ROANOKE TIMES

                         Roanoke Times
                 Copyright (c) 1995, Landmark Communications, Inc.

DATE: FRIDAY, March 22, 1991                   TAG: 9103220693
SECTION: CURRENT                    PAGE: NRV-1   EDITION: NEW RIVER VALLEY 
SOURCE: KEVIN KITTREDGE/ NEW RIVER VALLEY BUREAU
DATELINE: BLACKSBURG                                LENGTH: Medium


COMPUTING WITH THE BEST

Virginia Tech computer whizzes matched skills with students from some of the world's best colleges and universities earlier this month.

They came in third.

Coach Sallie Henry believes that's pretty good.

"If you take a look at some of the teams we competed against - it's not shabby," Henry said of the Tech team's high finish at the 15th Annual Scholastic Programming Contest March 6 at San Antonio, Texas.

In fact, of some 375 schools competing in the AT&T Computer Systems-backed contest - which pits top computer students against one another in a kind of programmer's rodeo - Tech finished behind only Stanford University and the Vrije Universiteit in The Netherlands.

Left in the dust - or at least further down the list of winners - were Harvard, Columbia, Pennsylvania, Brown, Oberlin College and the National Chiao Tung University in Taiwan, among others.

The University of Virginia tied for 10th. UVA had finished second to Tech in a regional qualifying match held in the fall, Henry said.

In San Antonio, the Tech team - which consists of computer science graduate students Pat Brown and Joe Lavinus, undergraduate Brad Grantham and engineering student Alex Barry - pitted its skills against college teams from some 19 countries.

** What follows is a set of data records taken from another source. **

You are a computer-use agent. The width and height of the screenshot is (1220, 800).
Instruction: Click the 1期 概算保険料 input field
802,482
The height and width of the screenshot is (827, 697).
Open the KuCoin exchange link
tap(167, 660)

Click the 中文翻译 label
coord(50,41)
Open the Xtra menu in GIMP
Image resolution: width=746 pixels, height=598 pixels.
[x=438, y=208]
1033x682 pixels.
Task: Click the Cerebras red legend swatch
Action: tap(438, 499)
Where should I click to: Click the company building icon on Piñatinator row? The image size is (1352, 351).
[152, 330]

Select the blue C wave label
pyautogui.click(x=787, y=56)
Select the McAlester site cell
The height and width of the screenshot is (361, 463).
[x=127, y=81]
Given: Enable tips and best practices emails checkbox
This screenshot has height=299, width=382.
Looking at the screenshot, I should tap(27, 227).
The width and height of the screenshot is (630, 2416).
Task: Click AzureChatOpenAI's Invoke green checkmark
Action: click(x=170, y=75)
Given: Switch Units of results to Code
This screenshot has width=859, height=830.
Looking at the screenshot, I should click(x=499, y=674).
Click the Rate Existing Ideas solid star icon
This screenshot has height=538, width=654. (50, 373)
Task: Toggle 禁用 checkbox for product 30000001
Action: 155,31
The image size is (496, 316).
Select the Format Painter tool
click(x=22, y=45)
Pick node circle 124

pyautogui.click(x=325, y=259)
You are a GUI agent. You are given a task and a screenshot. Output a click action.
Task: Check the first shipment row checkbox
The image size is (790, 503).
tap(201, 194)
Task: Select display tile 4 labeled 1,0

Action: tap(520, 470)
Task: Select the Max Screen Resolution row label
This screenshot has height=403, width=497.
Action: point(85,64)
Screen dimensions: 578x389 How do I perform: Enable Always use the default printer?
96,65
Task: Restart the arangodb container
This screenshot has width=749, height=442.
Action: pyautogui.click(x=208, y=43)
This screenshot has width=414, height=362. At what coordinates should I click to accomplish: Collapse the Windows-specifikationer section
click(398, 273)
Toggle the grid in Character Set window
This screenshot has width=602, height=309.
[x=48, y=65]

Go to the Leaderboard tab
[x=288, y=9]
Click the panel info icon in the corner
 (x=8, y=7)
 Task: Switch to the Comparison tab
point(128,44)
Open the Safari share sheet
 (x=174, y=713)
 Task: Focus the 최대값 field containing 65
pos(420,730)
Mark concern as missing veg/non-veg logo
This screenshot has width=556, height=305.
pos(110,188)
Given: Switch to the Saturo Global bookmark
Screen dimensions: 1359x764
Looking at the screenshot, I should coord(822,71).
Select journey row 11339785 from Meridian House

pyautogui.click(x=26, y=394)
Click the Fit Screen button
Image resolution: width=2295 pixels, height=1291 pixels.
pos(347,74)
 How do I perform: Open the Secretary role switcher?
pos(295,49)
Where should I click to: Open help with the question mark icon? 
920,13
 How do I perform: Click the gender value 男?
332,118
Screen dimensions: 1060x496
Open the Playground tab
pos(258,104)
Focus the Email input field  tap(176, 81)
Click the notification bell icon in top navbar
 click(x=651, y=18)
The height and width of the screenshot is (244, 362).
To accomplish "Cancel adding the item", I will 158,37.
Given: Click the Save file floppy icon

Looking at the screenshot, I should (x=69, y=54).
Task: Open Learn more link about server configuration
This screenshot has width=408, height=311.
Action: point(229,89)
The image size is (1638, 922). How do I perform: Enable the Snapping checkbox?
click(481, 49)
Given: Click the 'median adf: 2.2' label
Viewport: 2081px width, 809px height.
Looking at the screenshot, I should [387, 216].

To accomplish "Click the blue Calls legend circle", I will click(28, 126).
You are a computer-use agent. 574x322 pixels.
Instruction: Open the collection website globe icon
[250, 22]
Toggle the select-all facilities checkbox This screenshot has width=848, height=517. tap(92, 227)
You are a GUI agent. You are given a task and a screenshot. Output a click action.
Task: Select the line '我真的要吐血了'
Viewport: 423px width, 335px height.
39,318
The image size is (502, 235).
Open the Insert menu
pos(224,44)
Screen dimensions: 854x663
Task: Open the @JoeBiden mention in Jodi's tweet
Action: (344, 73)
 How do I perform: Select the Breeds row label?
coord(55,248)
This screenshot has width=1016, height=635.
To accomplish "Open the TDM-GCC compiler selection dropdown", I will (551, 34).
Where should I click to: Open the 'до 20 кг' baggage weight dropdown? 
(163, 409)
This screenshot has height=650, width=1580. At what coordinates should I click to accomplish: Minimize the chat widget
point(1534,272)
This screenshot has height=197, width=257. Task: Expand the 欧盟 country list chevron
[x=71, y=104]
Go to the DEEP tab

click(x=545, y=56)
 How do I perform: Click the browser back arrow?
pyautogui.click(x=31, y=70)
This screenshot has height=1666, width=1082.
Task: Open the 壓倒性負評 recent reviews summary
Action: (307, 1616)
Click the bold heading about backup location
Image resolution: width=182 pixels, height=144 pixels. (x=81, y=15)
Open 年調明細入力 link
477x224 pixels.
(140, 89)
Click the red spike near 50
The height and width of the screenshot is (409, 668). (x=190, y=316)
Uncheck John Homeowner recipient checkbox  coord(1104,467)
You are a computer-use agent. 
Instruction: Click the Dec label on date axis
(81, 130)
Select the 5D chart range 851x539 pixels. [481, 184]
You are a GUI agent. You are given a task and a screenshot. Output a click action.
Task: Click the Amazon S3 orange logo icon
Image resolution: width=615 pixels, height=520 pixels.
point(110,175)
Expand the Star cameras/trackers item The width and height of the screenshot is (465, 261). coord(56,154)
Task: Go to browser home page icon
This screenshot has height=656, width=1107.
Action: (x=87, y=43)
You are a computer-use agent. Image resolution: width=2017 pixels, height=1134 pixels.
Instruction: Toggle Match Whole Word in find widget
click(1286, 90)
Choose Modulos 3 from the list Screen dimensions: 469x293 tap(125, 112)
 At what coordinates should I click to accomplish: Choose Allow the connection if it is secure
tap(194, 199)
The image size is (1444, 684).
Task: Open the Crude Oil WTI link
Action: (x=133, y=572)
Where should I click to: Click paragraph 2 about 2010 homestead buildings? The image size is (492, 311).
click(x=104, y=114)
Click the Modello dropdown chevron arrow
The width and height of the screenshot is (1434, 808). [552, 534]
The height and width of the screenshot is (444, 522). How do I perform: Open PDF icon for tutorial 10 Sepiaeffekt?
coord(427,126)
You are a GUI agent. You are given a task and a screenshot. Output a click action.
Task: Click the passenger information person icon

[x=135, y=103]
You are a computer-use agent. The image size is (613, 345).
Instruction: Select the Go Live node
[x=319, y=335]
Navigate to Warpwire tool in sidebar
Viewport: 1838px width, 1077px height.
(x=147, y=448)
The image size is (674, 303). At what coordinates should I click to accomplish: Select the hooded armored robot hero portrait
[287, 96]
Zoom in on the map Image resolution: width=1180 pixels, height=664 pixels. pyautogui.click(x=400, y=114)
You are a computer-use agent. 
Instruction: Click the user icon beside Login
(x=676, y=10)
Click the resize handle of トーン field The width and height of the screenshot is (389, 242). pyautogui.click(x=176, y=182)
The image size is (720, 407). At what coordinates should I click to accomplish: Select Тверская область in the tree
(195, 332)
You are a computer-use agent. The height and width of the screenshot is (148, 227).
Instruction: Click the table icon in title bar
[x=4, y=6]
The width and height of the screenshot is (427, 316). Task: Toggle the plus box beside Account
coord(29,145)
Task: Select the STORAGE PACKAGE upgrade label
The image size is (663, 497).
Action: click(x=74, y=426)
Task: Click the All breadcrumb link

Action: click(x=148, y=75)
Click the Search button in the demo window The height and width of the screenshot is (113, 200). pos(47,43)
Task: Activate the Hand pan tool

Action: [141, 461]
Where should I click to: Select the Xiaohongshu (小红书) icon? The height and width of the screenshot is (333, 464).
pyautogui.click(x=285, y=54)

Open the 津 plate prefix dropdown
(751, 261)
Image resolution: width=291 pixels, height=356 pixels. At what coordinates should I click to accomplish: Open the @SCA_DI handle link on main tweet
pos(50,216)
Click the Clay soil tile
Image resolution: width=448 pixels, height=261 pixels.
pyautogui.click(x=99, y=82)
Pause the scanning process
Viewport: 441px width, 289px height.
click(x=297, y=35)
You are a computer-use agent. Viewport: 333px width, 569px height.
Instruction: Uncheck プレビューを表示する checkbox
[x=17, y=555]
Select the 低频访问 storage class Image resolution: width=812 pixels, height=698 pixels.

Among the contestants were schools in Czechoslovakia, Poland, Romania and Bulgaria, and the Soviet Union is expected to enter a team next year, said Beth Olson, spokeswoman for the Association for Computing Machinery, which runs the 15-year-old contest.

The contest, Olson said, "is about programming under pressure."

Each team has five hours to tackle eight programming problems, START JUMP TYPE HERE START JUMP TYPE HERE each of which Olson said is "pretty complex."

This year's problems included routing fire trucks around city streets, scheduling surgery patients through operating and recovery rooms and determining multiple ways to assign political districts.

Tech's team was ready. Members had spent some 10 hours a week for two months practicing for the competition.

"This has been kind of time-comsuming," conceded Brown, who has been using computers since he was 10. But he also said, "It's fun. It's a challenge. You get a free trip."

The Tech team won about $4,000 worth of scholarships and $6,000 worth of computer equipment for the school, Henry said.

It was not the first time a Tech team has placed high in the competition.

Tech's 1984 team placed second, Henry said. The 1985 team placed 12th, the 1990 team eighth.

In addition, she said Tech traditionally places first or second in the regional competition.

Henry, who puts the team together every year, said she recruits members from classes and clubs to whom she speaks about the contest.

"I'm a very competitive person. I always have been," said Henry, who also teaches computer science at Tech. "I tell them [the students] it's fame, fortune and travel."

Henry works to come up with the right team members for the contest - one whose math whizzes are balanced out by creative types, which includes good typists and an engineer.

Those who can't cut it - who get too nervous under pressure, or have trouble getting along with the other team members, for example - are axed from the team. "We don't pull any punches here," she said.

But asked if the competition had any relation to the atmosphere in which students would be expected to design computer software in the work place, Henry smiled.

"I certainly hope not," she said. "It's just a game."

The programming contest, originally a student-sponsored activity at Texas A&M University, has grown tremendously with AT&T's backing in the last two years, said Olson, the ACM spokeswoman.

AT&T provides some $25,000 worth of scholarships as prizes to the top six teams.

The corporation backs the event to help draw attention to a growing shortage of qualified software developers, according to an ACM press release on the competition.